--- What is expected ---
Down to the last line, restate the records below word for word, dropping every image.

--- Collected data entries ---
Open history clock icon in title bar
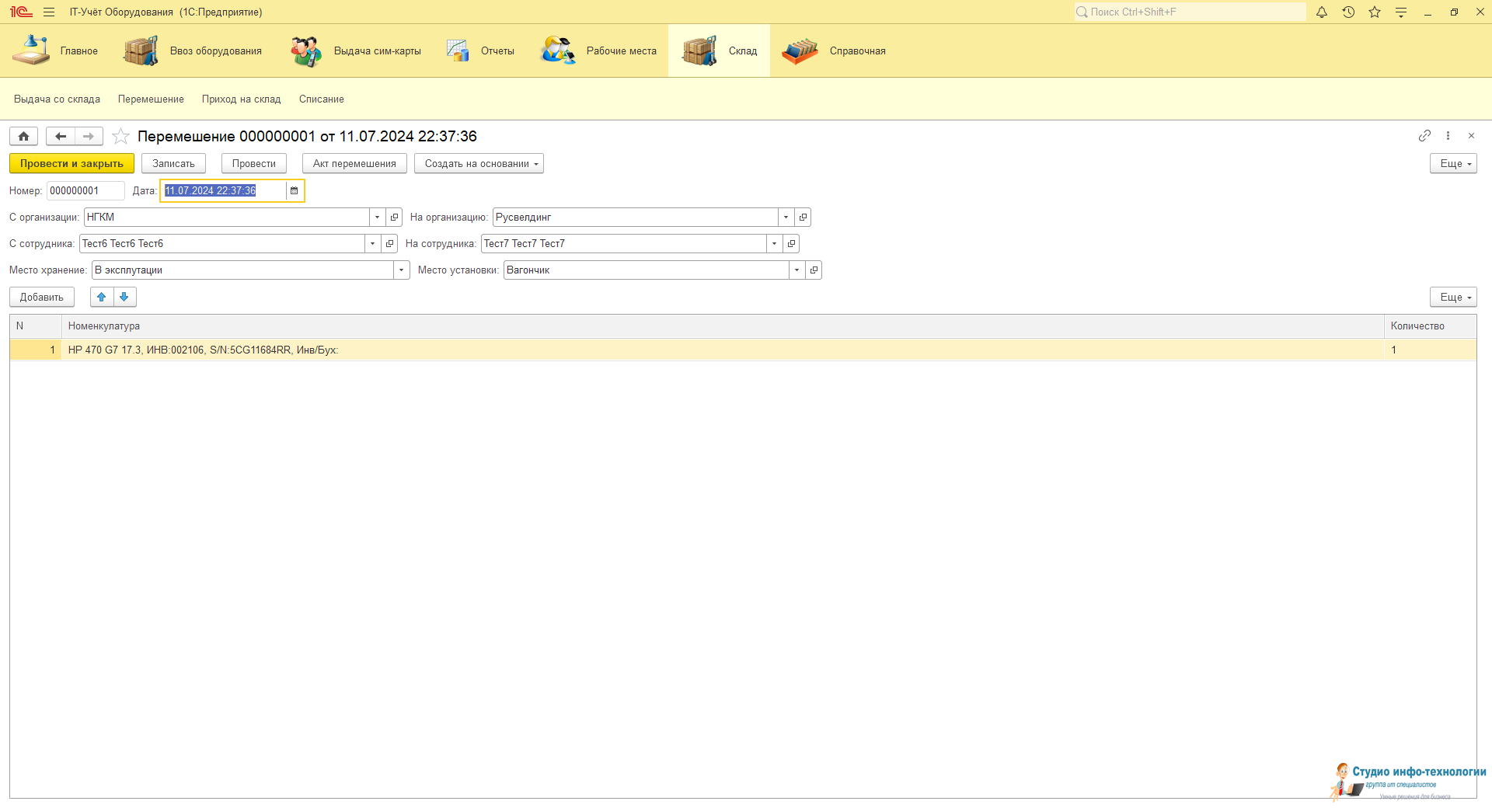Image resolution: width=1492 pixels, height=808 pixels. point(1348,12)
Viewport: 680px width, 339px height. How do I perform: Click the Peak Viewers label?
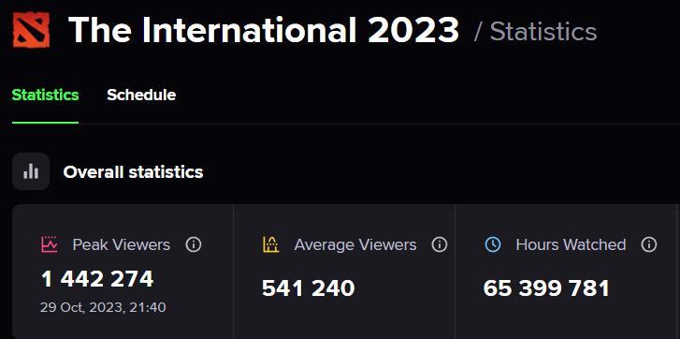122,244
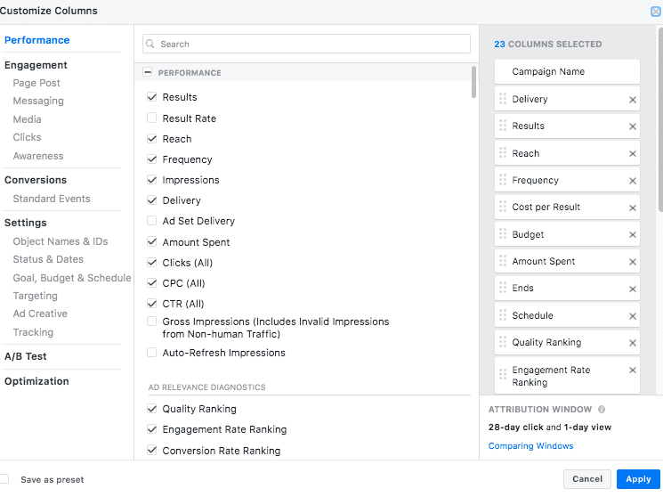Remove the Reach column using its X
Image resolution: width=663 pixels, height=497 pixels.
(x=633, y=154)
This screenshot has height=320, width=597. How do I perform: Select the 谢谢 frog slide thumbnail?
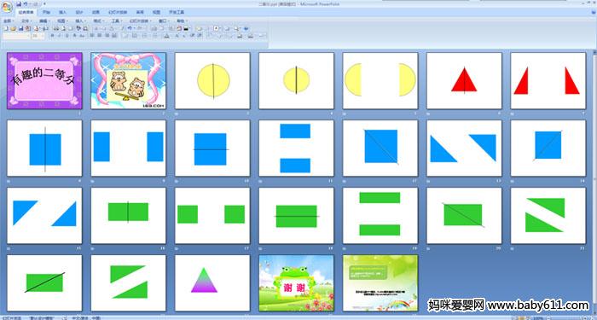click(296, 283)
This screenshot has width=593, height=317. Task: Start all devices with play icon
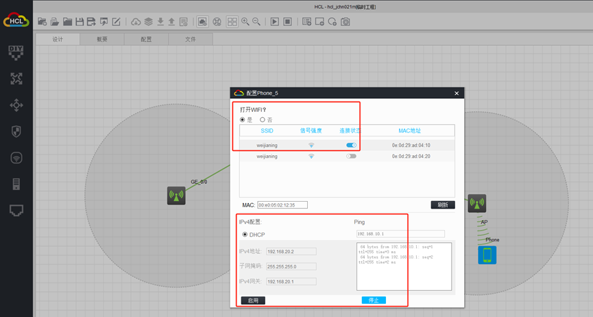274,22
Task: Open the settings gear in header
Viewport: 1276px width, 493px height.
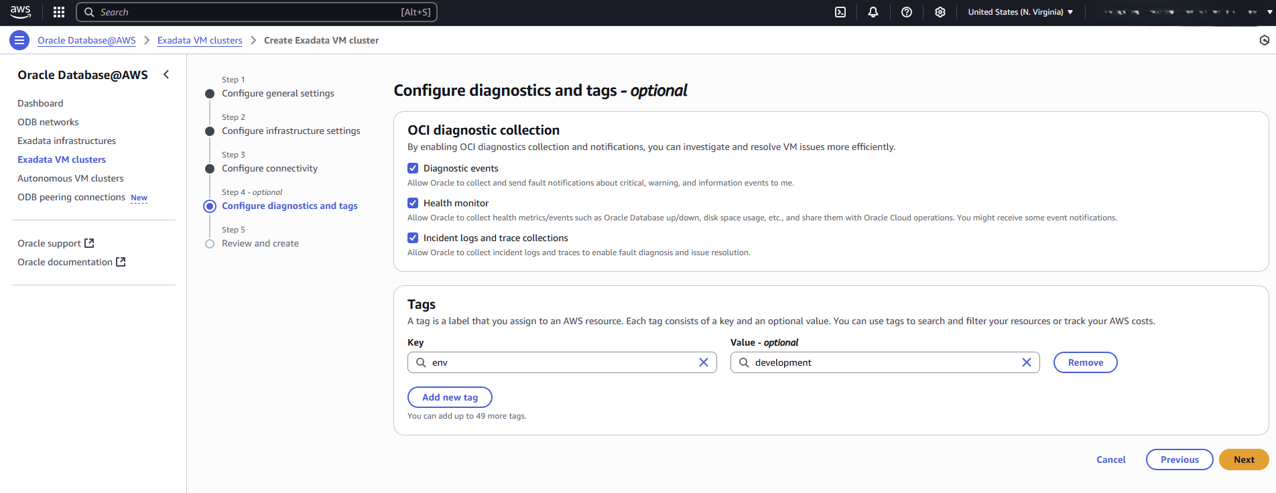Action: point(940,12)
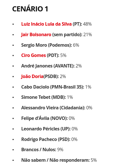Open the Luiz Inácio Lula da Silva link

(46, 24)
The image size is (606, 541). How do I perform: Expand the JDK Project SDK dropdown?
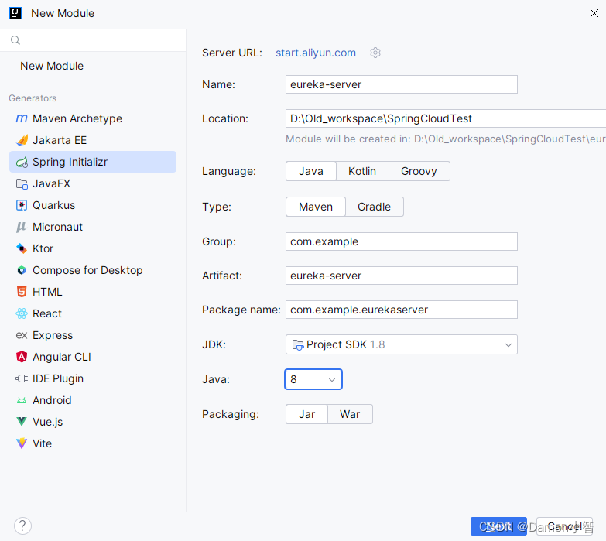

--- Exercise response ---
Open history clock icon in title bar
Image resolution: width=1492 pixels, height=808 pixels. point(1348,12)
Viewport: 680px width, 339px height. How do I perform: Click the Peak Viewers label?
122,244
Remove the Reach column using its X
Image resolution: width=663 pixels, height=497 pixels.
(x=633, y=154)
This screenshot has height=320, width=597. How do I perform: Select the 谢谢 frog slide thumbnail?
click(296, 283)
This screenshot has width=593, height=317. Task: Start all devices with play icon
274,22
Task: Open the settings gear in header
Viewport: 1276px width, 493px height.
Action: point(940,12)
Open the Luiz Inácio Lula da Silva link

(46, 24)
The image size is (606, 541). How do I perform: Expand the JDK Project SDK dropdown?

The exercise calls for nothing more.